## TASK INSTRUCTIONS
Write out again, exactly, the lines below starting at the one with "Click the Steady pace description cell" and ending at the one with "Given: Disable IPN via Ne pas recevoir option".

## PROVIDED ENTRIES
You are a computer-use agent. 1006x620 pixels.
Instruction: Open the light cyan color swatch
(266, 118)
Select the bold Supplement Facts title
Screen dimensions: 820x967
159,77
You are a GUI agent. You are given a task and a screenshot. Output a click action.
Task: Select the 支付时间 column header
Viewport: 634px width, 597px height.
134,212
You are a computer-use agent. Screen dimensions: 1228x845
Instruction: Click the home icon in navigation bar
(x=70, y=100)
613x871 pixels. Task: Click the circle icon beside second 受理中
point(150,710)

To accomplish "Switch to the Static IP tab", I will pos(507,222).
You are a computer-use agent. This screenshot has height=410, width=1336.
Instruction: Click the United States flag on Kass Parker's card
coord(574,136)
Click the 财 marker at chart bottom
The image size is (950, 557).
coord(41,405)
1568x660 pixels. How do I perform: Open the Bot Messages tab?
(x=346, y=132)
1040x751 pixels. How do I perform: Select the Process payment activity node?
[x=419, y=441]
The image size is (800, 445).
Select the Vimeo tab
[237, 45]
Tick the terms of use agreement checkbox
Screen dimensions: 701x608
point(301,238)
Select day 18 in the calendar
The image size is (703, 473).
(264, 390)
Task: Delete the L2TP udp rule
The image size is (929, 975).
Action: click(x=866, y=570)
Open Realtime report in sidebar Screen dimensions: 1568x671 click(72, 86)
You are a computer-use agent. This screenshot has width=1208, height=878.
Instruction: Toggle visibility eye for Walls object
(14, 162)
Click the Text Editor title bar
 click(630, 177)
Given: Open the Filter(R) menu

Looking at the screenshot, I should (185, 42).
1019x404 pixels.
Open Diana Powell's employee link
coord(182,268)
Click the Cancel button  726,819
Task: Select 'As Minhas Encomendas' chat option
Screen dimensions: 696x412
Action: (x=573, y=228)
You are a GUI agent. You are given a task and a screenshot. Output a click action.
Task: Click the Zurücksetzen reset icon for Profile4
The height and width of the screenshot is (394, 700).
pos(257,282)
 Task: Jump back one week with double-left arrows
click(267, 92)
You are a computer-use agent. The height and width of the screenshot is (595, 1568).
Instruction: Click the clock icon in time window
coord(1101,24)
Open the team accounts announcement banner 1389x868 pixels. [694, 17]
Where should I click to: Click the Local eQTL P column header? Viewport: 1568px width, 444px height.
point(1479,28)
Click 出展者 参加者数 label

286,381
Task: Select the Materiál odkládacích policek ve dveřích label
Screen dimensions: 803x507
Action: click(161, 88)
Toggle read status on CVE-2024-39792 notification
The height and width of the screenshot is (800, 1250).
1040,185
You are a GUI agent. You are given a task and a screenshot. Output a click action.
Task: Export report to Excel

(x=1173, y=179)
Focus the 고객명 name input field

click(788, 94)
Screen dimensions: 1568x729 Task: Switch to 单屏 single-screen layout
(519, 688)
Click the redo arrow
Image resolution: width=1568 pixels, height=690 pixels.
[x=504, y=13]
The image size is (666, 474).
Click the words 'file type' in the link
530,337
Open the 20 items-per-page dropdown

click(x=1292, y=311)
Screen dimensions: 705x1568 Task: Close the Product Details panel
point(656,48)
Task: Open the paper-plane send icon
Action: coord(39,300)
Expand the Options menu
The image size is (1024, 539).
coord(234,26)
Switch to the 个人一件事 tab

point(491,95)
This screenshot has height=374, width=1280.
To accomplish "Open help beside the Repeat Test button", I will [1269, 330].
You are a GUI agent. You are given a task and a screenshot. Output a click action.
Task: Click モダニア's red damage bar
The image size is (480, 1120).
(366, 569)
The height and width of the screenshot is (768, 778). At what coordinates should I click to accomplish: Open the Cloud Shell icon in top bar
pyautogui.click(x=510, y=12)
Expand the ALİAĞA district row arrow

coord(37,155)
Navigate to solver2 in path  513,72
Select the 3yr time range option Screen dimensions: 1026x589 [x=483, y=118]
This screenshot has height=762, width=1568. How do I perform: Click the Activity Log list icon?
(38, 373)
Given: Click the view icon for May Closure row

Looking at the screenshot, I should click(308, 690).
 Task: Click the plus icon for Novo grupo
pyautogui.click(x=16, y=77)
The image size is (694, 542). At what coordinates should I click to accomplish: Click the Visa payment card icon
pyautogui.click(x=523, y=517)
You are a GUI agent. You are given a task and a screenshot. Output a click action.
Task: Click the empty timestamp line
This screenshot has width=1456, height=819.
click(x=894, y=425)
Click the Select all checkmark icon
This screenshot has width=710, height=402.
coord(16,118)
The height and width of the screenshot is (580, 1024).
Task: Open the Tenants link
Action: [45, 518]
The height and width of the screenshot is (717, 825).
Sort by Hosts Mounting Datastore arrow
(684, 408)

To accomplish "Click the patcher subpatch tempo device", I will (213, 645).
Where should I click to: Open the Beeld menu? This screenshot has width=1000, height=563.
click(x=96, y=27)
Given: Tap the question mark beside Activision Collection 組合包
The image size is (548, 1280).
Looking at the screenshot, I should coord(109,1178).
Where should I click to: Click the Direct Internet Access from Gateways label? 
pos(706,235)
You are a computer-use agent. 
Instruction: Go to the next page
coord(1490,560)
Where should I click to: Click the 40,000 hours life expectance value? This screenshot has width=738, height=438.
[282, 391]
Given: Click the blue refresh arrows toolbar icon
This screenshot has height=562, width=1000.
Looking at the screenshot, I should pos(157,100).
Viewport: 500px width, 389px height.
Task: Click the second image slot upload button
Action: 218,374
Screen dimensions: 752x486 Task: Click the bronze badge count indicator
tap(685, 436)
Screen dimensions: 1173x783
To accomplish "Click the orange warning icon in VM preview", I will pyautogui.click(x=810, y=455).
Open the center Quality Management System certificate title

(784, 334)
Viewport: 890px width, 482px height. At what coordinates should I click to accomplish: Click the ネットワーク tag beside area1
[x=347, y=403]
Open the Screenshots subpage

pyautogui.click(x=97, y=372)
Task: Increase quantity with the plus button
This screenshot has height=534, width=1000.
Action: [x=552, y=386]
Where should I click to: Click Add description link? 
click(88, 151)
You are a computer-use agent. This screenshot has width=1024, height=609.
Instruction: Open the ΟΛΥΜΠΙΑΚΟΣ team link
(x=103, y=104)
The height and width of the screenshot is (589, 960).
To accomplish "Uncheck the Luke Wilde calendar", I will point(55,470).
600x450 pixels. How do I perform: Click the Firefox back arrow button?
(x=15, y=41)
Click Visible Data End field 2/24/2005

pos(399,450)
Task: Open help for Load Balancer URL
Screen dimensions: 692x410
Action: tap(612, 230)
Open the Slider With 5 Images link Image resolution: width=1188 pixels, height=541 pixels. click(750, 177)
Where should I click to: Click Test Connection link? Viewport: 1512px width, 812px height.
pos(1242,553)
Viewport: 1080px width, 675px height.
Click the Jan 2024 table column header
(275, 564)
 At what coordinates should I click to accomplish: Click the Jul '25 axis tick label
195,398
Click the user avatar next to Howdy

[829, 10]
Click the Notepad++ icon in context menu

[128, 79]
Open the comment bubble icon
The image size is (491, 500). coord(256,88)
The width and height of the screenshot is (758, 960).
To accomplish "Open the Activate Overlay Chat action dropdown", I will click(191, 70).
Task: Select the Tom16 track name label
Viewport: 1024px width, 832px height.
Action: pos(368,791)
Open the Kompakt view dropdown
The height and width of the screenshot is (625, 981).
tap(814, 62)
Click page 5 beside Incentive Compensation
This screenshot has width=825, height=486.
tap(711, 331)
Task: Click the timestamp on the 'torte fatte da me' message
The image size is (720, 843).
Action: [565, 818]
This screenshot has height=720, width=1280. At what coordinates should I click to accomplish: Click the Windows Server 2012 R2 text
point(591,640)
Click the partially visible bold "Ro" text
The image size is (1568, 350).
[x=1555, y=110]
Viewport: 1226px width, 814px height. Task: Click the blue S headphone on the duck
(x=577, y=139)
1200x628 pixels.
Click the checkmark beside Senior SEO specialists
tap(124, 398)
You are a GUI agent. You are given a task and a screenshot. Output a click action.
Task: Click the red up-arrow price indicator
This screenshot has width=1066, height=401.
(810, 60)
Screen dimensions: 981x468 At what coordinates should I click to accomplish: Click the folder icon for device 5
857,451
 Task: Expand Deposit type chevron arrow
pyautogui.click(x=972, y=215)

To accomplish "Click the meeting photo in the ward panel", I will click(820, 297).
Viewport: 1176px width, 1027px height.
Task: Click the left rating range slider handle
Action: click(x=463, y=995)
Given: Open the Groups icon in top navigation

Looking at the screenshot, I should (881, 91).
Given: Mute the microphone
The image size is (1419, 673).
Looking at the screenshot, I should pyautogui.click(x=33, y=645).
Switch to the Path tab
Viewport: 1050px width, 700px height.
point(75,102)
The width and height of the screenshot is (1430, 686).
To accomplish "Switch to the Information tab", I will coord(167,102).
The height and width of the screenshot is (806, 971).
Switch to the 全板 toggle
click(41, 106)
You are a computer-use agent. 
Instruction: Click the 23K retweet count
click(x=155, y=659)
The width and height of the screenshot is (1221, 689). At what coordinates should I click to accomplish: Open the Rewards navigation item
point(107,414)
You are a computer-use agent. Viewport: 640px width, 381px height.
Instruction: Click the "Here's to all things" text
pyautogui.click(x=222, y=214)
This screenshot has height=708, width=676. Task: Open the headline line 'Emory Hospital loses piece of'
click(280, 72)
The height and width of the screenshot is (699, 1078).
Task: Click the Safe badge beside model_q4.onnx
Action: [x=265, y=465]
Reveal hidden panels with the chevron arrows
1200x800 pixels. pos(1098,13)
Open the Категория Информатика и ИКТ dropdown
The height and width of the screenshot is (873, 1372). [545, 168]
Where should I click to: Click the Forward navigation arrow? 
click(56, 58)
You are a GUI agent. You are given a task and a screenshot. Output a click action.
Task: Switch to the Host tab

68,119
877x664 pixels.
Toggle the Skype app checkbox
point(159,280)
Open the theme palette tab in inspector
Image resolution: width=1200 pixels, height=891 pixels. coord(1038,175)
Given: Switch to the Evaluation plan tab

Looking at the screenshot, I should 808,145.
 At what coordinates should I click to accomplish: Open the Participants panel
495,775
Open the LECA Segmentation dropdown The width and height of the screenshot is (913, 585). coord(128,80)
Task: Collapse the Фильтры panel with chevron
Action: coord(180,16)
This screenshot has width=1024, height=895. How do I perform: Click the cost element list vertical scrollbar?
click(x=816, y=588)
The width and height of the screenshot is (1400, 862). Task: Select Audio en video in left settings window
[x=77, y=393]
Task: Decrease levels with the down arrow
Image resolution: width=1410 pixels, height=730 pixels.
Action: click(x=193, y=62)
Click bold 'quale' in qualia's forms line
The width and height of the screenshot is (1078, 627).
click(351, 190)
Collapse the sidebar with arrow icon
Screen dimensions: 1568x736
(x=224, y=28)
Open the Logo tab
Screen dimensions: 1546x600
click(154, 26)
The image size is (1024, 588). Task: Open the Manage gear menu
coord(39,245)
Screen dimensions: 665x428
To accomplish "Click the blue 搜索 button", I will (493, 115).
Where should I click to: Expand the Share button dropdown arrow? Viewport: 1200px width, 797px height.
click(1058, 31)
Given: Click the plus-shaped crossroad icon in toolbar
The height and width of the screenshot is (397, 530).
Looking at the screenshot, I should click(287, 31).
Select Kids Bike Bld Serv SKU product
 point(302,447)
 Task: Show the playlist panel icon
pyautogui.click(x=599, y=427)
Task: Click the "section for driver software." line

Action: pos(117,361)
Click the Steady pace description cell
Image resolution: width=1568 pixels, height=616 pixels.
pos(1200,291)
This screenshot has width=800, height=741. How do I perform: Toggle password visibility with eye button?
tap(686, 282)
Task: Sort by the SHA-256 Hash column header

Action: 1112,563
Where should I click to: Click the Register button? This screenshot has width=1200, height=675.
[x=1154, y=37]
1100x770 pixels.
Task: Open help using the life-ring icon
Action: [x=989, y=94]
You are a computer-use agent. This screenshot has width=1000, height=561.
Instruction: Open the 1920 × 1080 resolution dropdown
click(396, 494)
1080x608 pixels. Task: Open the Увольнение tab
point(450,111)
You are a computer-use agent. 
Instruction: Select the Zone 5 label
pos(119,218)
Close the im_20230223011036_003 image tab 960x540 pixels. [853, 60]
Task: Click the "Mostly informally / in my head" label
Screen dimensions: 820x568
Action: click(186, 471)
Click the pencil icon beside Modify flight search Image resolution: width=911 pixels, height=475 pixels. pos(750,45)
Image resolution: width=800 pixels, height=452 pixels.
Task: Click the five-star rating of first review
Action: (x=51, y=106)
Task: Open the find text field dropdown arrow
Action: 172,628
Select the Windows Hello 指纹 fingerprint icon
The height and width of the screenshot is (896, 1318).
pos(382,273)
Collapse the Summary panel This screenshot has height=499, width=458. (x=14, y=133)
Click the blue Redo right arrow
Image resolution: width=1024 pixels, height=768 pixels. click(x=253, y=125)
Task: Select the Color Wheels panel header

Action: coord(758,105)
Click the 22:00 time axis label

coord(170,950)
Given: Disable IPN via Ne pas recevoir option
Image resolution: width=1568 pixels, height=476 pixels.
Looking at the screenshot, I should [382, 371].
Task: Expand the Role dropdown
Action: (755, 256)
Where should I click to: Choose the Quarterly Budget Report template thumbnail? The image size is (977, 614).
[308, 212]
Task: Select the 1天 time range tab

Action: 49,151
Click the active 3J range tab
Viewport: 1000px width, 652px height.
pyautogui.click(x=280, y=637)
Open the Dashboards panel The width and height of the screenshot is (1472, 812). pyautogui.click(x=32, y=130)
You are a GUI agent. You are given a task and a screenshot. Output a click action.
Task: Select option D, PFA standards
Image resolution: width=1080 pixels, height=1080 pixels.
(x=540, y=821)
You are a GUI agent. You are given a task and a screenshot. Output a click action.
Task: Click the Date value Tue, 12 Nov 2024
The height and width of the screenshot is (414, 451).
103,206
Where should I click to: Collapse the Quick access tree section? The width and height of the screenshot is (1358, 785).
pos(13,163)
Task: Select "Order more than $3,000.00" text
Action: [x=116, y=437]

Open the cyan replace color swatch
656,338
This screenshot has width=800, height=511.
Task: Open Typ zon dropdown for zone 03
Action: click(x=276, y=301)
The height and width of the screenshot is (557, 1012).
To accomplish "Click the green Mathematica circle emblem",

## PROBLEM SOLUTION
Click the Steady pace description cell
Image resolution: width=1568 pixels, height=616 pixels.
pos(1200,291)
This screenshot has width=800, height=741. How do I perform: Toggle password visibility with eye button?
tap(686, 282)
Task: Sort by the SHA-256 Hash column header

Action: 1112,563
Where should I click to: Click the Register button? This screenshot has width=1200, height=675.
[x=1154, y=37]
1100x770 pixels.
Task: Open help using the life-ring icon
Action: [x=989, y=94]
You are a computer-use agent. This screenshot has width=1000, height=561.
Instruction: Open the 1920 × 1080 resolution dropdown
click(396, 494)
1080x608 pixels. Task: Open the Увольнение tab
point(450,111)
You are a computer-use agent. 
Instruction: Select the Zone 5 label
pos(119,218)
Close the im_20230223011036_003 image tab 960x540 pixels. [853, 60]
Task: Click the "Mostly informally / in my head" label
Screen dimensions: 820x568
Action: click(186, 471)
Click the pencil icon beside Modify flight search Image resolution: width=911 pixels, height=475 pixels. pos(750,45)
Image resolution: width=800 pixels, height=452 pixels.
Task: Click the five-star rating of first review
Action: (x=51, y=106)
Task: Open the find text field dropdown arrow
Action: 172,628
Select the Windows Hello 指纹 fingerprint icon
The height and width of the screenshot is (896, 1318).
pos(382,273)
Collapse the Summary panel This screenshot has height=499, width=458. (x=14, y=133)
Click the blue Redo right arrow
Image resolution: width=1024 pixels, height=768 pixels. click(x=253, y=125)
Task: Select the Color Wheels panel header

Action: coord(758,105)
Click the 22:00 time axis label

coord(170,950)
Given: Disable IPN via Ne pas recevoir option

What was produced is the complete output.